Functions that perform only one purpose are easier to understand, easier to use, easier to test, and easier to port to new environments. When functions start to perform multiple purposes it becomes harder to maintain DRY principles. If one function performs actions A&B, another performs B&C, and a 3rd one performs A&C, you have to duplicate each action twice, adding code bloat and opening up the risk of inconsistent changes across methods.

Does each object/concept have a consistent naming convention throughout the system?

One source of frustration I’ve had when debugging the code for my project has been the fact that different developers have started different naming conventions for objects within the code. This results in a single object being called chartObj within function, chart within another, params in another place, and chartData in another instance. Sometimes these different references even pop up within the same function.
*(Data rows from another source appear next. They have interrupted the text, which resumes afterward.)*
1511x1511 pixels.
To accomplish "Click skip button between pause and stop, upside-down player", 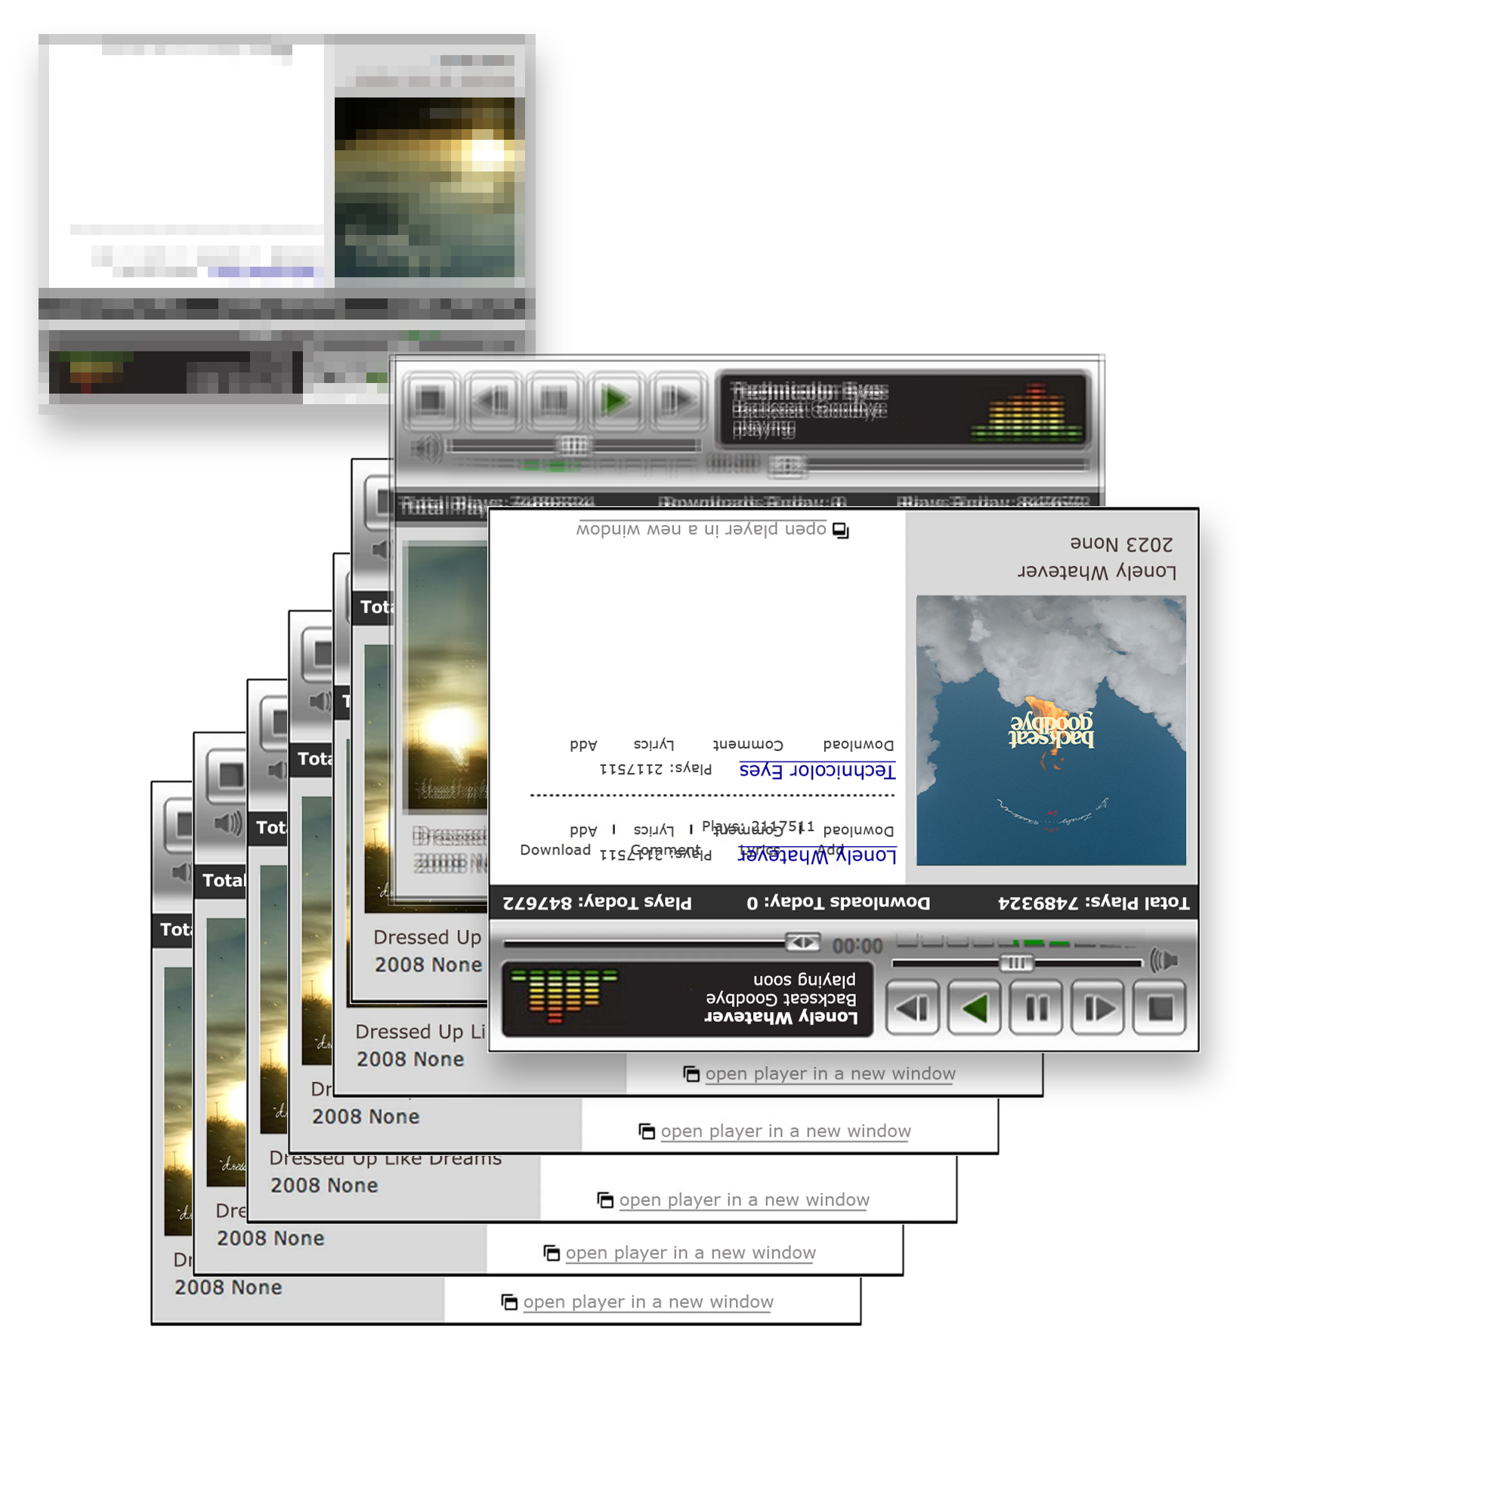I will (1097, 1008).
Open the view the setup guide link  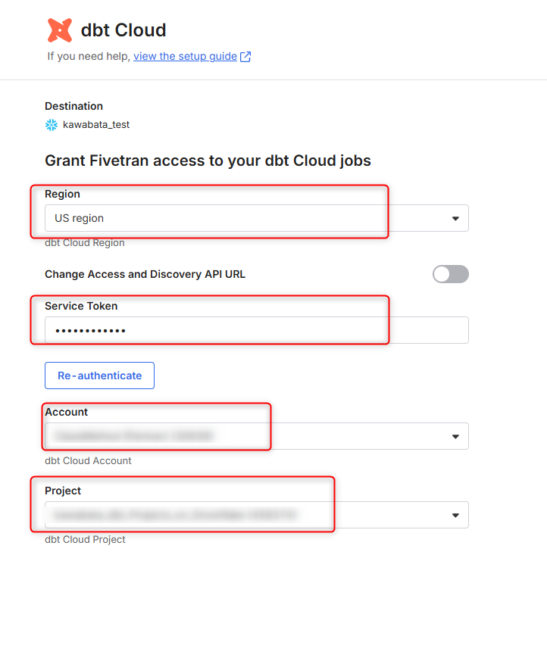185,57
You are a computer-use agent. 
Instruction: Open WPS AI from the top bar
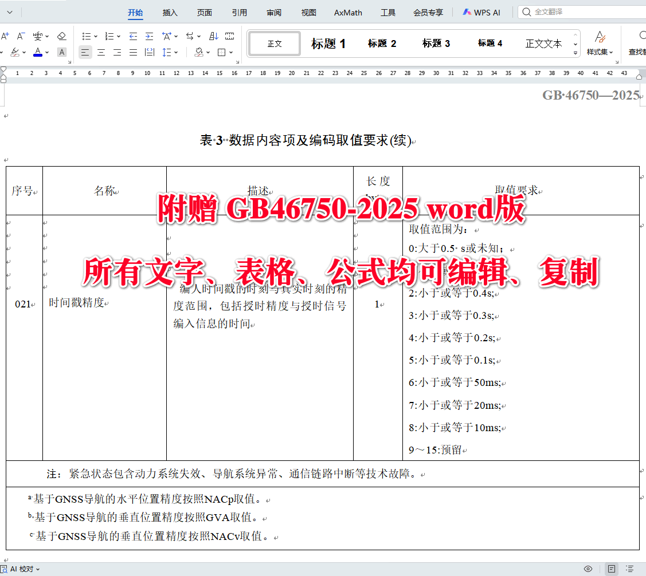(x=481, y=11)
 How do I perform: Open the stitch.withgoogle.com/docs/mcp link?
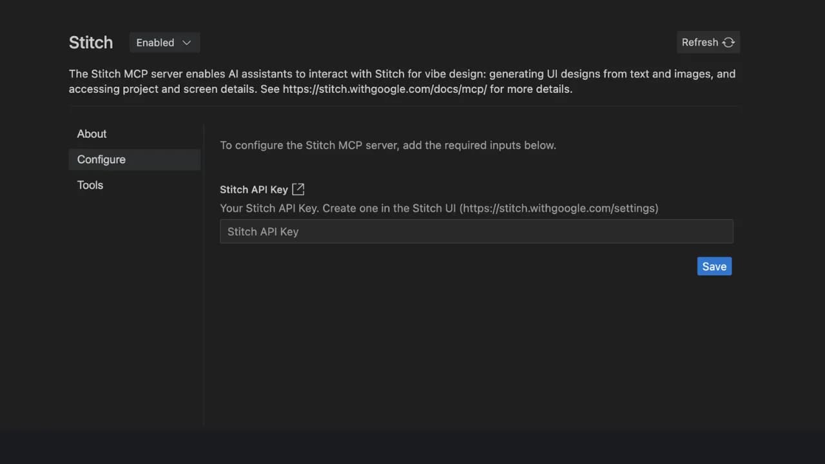(384, 89)
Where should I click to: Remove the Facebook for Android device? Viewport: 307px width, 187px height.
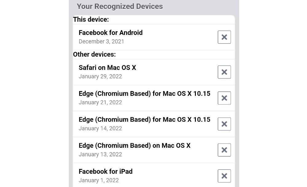pyautogui.click(x=224, y=37)
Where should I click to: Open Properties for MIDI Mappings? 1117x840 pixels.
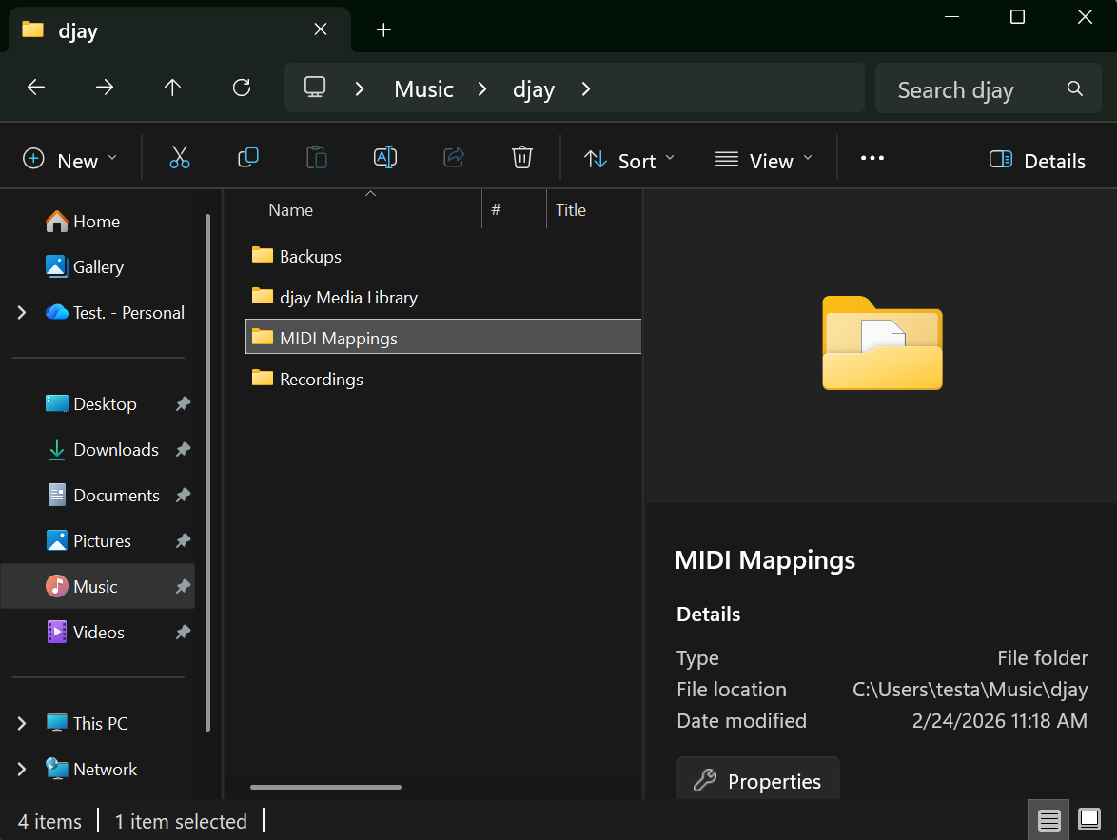(757, 780)
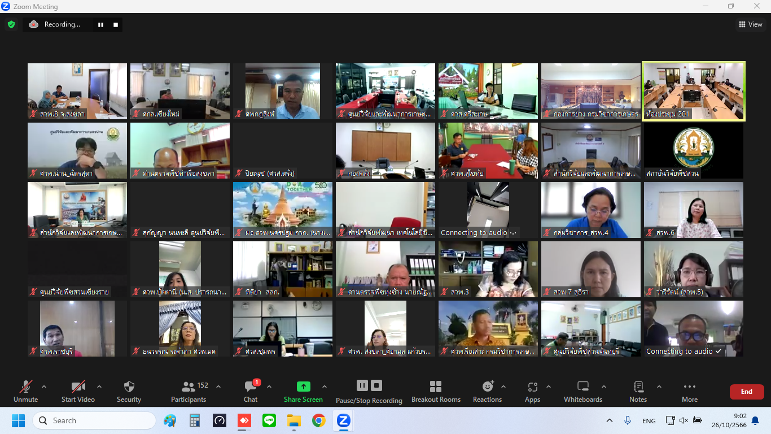Open the Reactions menu
Viewport: 771px width, 434px height.
(488, 387)
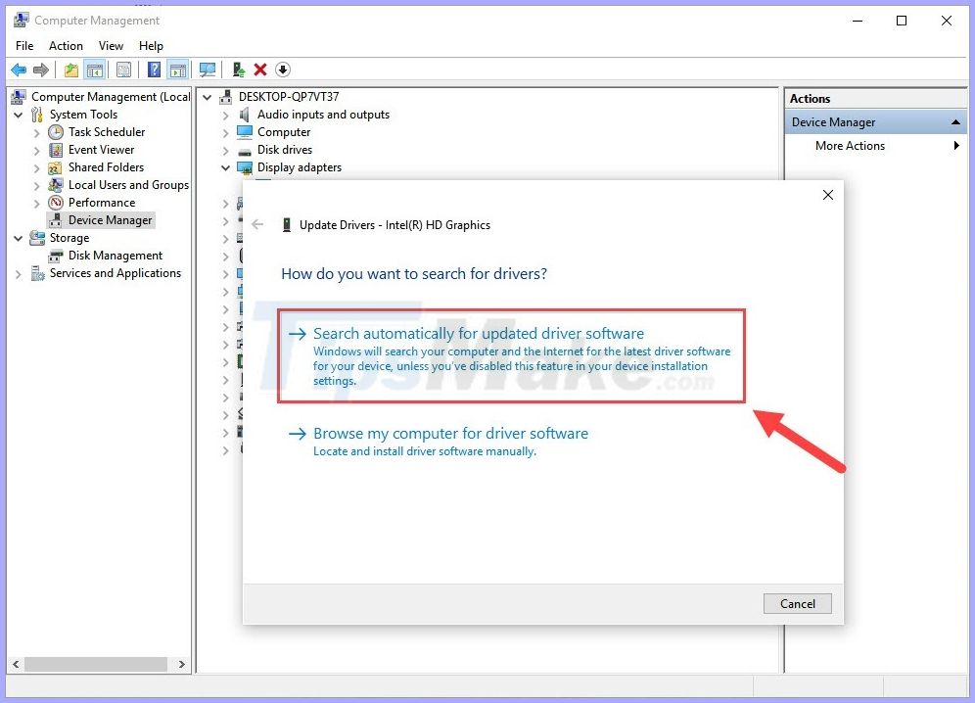
Task: Select Search automatically for updated driver software
Action: tap(480, 333)
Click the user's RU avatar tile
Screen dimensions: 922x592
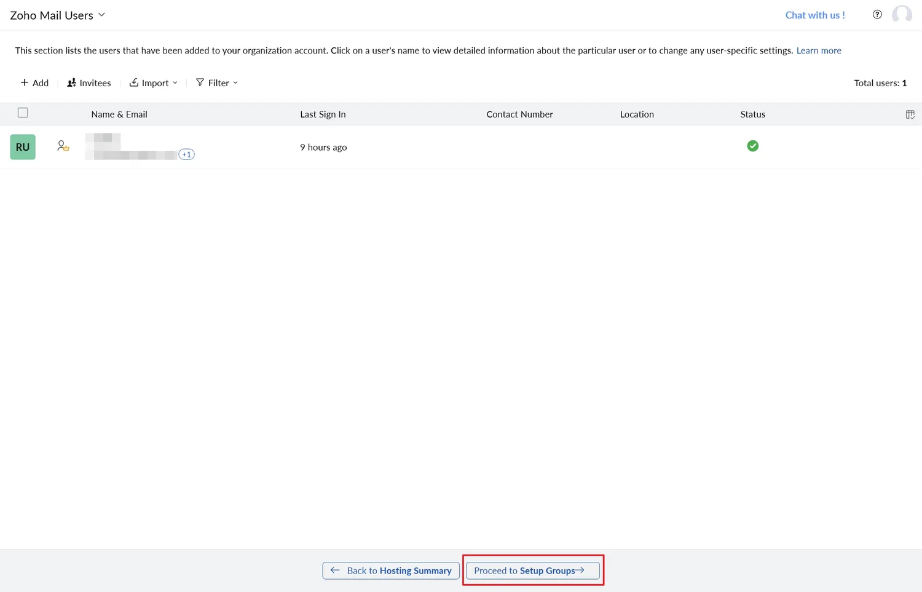[22, 146]
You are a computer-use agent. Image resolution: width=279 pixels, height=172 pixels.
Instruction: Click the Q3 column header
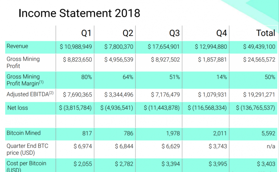(175, 33)
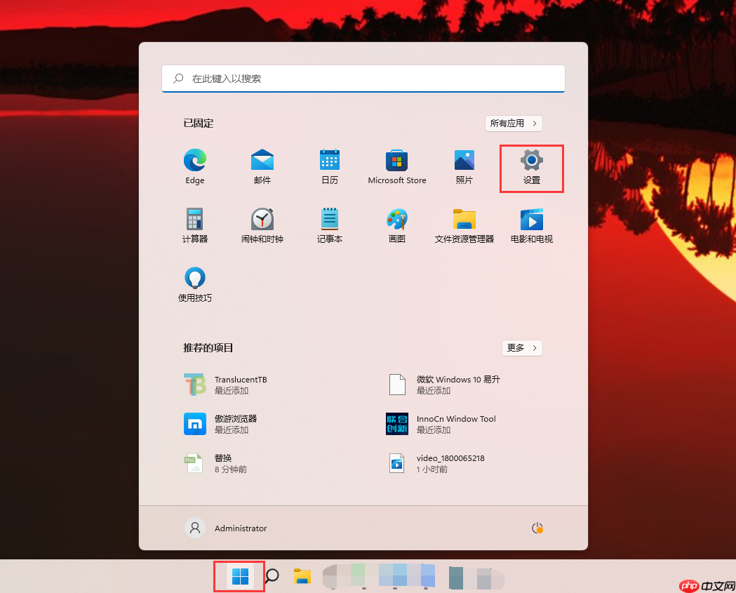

This inconsistency makes it much harder for an unfamiliar developer to understand how the system functions. This again can lead to duplicating information, if a developer modifying a function or class doesn’t realize they already have the information they need.

What assumptions have I made?

One thing that can easily add confusion within a system is making undocumented assumptions. One common assumption thats made for javascript code is that it will always run in a browser, or have access to a specific library such as jQuery. While some of these assumptions are necessary, its worthwhile documenting them in some way, either in the comments or through code checks that through exceptions if the assumptions are violated.

This is important because requirements change. The particular code that I’m working with was originally intended to run only in the browser, without any thought of server-side use. When a requirement made it necessary to run it with PhantomJS, plenty of changes were needed. This isn’t necessarily problematic, because this particular change was not likely when the original code was made, and the adaptation was not hard. More problematic was the fact that developers not directly involved with the phantomJS work still were acting under the assumption that the code would run within a browser environment.

These three questions are obviously not the only things that can be wrong in code, but in my experience they’re especially treacherous because they can come in slowly and then make every future change harder.